APS March Meeting 2019
Volume 64, Number 2
Monday–Friday, March 4–8, 2019;
Boston, Massachusetts
Session V51: Protein Liquid-Liquid Phase Separation
2:30 PM–5:30 PM,
Thursday, March 7, 2019
BCEC
Room: 253A
Sponsoring
Units:
DBIO DPOLY
Chair: Xiaoqin Zou, University of Missouri
Abstract: V51.00003 : Atomic details of protein/RNA liquid-liquid phase separation by experiment and simulation
3:42 PM–4:18 PM
Abstract
Presenter:
Nick Fawzi
(Brown University)
Author:
Nick Fawzi
(Brown University)
Phase separation of RNA-binding proteins via multivalent interactions between aromatic/polar-rich disordered domains contributes to the formation of functional cytoplasmic granules and nuclear puncta, which have been shown to behave as liquids -- flowing, fusing, and returning to spherical shape -- within live cells. These domains have also been identified as the nucleators of cytoplasmic inclusions associated with amyotrophic lateral sclerosis (ALS) and frontotemporal dementia (FTD). We use atomic resolution nuclear magnetic resonance spectroscopy approaches to visualize low complexity domain structure and interactions along the pathway from monomer, to liquid-liquid phase separated state, to static aggregates and hydrogels. We show that the low complexity domains of RNA-binding protein Fused in Sarcoma (FUS LC, associated with ALS and FTD) and hnRNP A2 (associated with ALS and IBM) remain disordered even within liquid phase separated puncta (Burke et al.
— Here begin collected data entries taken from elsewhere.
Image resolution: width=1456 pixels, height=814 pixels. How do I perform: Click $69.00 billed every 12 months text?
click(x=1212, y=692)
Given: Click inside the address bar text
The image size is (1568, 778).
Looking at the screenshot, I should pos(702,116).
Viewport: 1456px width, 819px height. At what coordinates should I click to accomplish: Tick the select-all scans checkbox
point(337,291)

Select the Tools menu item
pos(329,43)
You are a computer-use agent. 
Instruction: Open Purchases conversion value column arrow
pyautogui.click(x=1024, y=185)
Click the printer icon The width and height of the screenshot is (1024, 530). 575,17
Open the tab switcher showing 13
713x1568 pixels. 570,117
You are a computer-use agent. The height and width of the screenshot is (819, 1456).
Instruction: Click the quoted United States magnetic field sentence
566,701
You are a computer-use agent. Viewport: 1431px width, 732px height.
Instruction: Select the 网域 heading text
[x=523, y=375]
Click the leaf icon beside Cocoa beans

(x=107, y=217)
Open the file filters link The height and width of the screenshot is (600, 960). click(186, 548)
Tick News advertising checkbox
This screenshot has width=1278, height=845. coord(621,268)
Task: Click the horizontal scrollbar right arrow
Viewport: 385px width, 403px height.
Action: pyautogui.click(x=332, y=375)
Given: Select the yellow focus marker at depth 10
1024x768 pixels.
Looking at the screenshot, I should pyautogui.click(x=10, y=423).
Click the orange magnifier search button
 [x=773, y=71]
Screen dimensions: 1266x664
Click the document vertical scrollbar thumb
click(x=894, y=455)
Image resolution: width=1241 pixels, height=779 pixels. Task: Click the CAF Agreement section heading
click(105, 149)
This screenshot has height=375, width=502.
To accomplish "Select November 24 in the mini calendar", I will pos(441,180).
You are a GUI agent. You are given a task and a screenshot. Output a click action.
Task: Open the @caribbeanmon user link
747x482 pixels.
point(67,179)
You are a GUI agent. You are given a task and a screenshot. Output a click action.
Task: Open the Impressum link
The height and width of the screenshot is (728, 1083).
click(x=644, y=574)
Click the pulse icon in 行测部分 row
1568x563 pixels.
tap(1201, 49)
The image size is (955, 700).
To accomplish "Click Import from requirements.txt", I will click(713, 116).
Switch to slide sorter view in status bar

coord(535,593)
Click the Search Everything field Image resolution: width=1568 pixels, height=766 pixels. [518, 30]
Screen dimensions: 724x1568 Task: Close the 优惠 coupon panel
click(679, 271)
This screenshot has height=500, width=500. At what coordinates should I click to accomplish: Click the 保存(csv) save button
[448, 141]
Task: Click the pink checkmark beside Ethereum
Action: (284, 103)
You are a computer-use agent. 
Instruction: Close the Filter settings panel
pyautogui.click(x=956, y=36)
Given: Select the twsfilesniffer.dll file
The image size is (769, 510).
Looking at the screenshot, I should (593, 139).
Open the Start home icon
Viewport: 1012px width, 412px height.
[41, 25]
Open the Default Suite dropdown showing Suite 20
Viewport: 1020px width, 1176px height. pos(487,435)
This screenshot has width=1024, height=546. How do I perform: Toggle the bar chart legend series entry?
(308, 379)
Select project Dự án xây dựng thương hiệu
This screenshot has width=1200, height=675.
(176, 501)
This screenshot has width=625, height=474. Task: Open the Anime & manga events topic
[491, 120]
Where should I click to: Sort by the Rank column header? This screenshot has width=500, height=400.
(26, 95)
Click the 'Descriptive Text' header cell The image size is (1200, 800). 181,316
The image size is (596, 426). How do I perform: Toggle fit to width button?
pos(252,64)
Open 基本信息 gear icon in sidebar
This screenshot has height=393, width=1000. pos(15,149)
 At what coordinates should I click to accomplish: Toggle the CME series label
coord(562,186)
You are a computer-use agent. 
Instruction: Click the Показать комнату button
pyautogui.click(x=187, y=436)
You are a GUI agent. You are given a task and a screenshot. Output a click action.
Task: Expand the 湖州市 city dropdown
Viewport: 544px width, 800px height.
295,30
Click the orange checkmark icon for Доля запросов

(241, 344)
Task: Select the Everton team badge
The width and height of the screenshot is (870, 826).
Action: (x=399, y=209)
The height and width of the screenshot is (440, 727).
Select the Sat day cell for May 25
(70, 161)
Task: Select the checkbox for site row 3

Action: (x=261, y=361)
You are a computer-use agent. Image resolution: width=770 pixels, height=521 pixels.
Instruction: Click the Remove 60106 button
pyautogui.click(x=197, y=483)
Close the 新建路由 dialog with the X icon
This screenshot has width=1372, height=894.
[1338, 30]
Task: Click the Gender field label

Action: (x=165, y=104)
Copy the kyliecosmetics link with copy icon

Molecular Cell, 2015). FUS LC also recruits unphosphorylated RNA-polymerase II C-terminal domain into the liquid phase separated state, adding a potential explanation for FUS LC transcriptional activation in cancer. Importantly, phase separation is reversible and is modulated by interaction with RNA, distinguishing these assemblies from static inclusions that can arise from missense mutations in the LC regions. In contrast, we show that liquid-liquid phase separation of TDP-43 is mediated in part by structured α-helical assembly and extension (Conicella et al. Structure, 2016). Some ALS-associated mutations disrupt helix-helix interaction inhibiting liquid-liquid phase separation while leading to enhanced aggregation. Our current work aims to evaluate the potential of post translational modification to alter assembly and hence disrupt pathological interactions of these disordered domains (Monahan and Ryan et al. EMBO J 2017).